(Your goal)
Using the data below, reproduce exactly the lines from the line with "Viewport: 680px width, 432px" to the line with "Task: Open the Windows Defender Firewall icon", both included; pictures must be dropped.

(Material for the task)
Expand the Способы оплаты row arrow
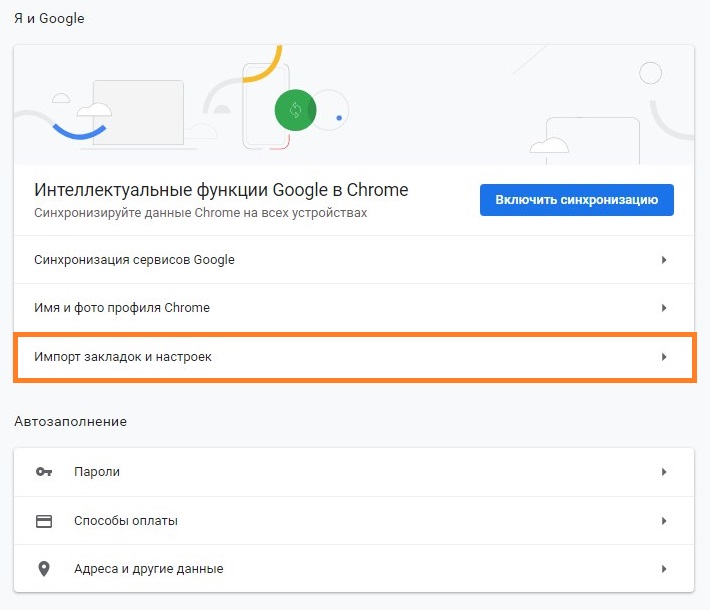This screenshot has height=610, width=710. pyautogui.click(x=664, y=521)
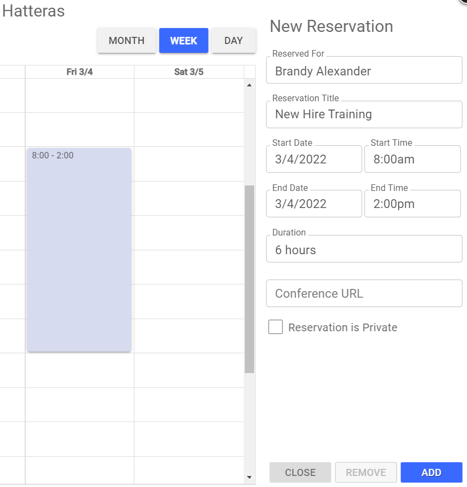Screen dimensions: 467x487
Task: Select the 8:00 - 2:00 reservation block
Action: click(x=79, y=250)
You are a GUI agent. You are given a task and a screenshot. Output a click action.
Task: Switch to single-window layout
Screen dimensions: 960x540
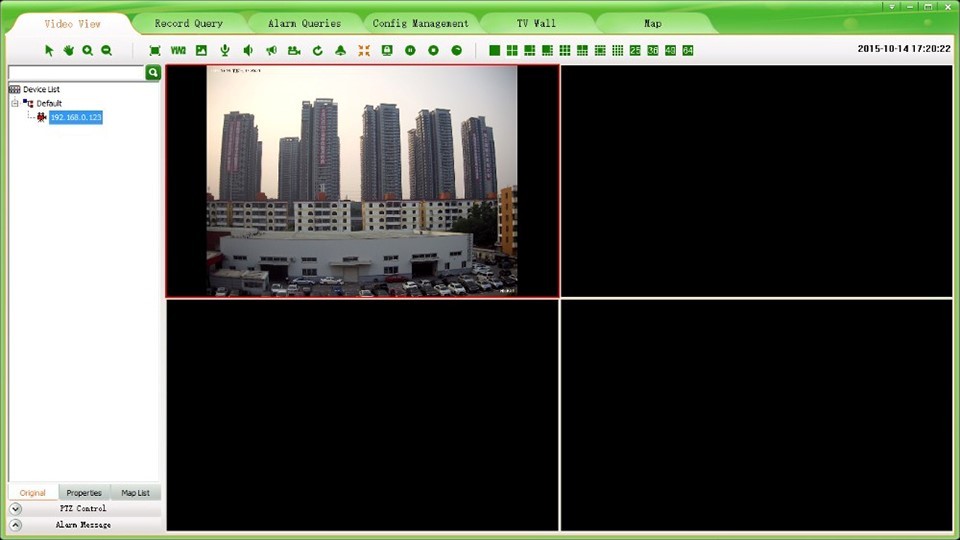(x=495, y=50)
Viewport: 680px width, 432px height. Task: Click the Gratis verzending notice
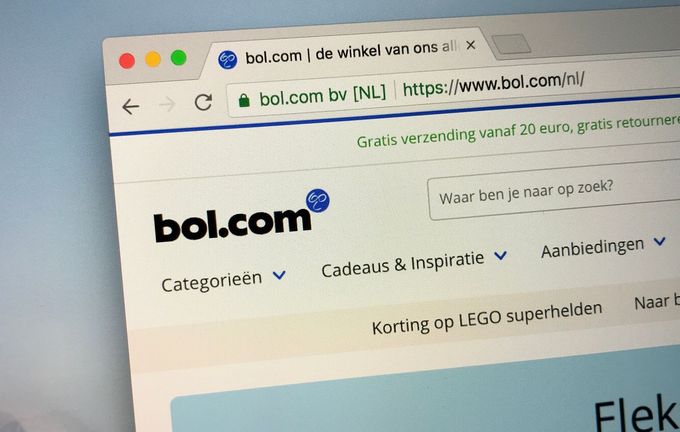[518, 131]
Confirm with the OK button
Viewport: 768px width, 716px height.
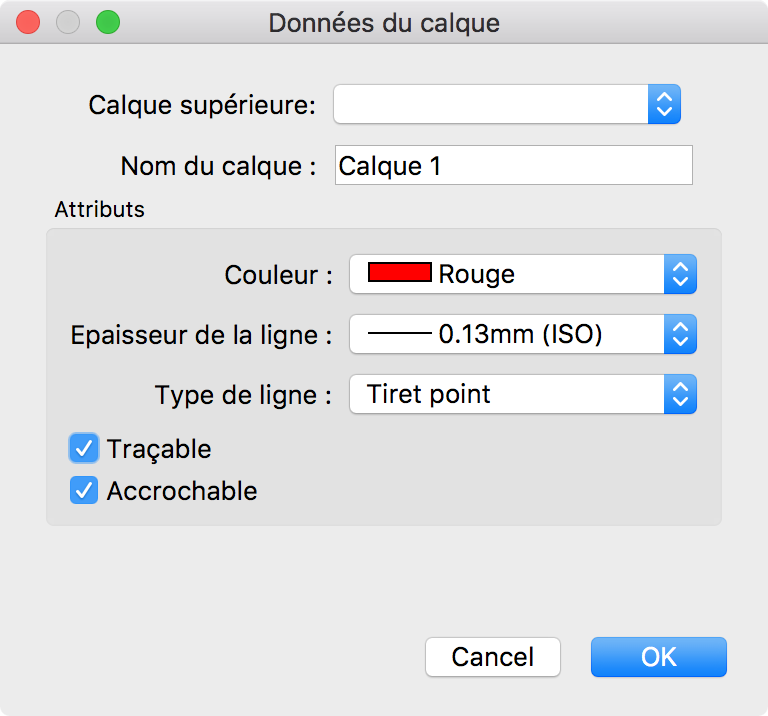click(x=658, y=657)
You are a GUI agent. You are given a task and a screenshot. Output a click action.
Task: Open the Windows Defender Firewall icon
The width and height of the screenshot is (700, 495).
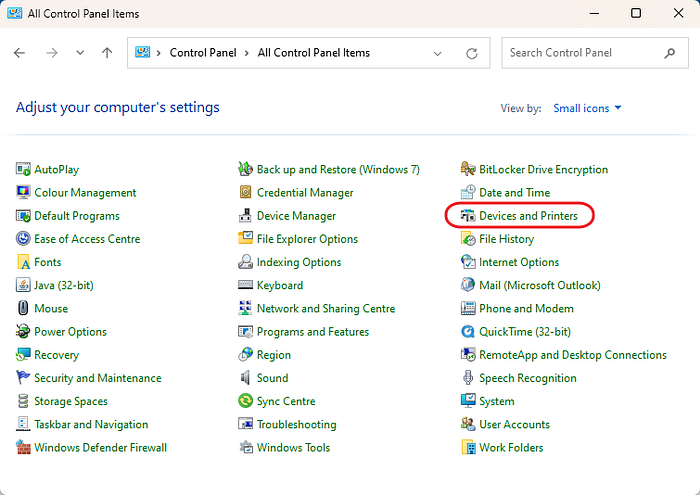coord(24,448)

* * *

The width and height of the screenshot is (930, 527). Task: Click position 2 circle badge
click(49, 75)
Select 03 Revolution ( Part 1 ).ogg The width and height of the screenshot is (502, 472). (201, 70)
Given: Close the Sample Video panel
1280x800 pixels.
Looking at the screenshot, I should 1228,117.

...

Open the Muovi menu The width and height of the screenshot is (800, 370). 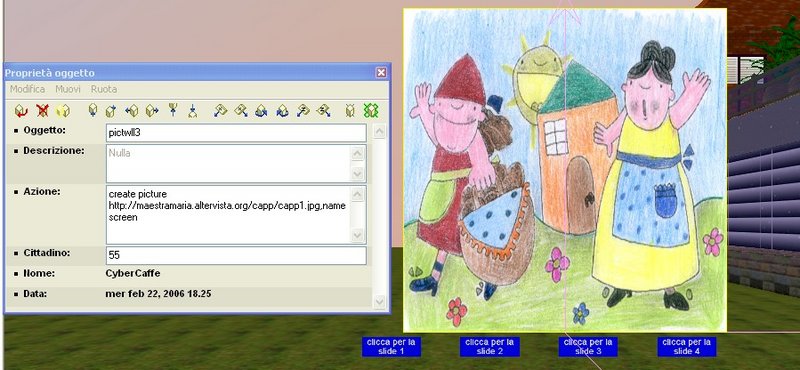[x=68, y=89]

(Exercise output)
Viewport: 680px width, 432px height. Task: Click the Gratis verzending notice
[518, 131]
Confirm with the OK button
Viewport: 768px width, 716px height.
click(x=658, y=657)
You are a GUI agent. You are given a task and a screenshot. Output a click action.
Task: Open the Windows Defender Firewall icon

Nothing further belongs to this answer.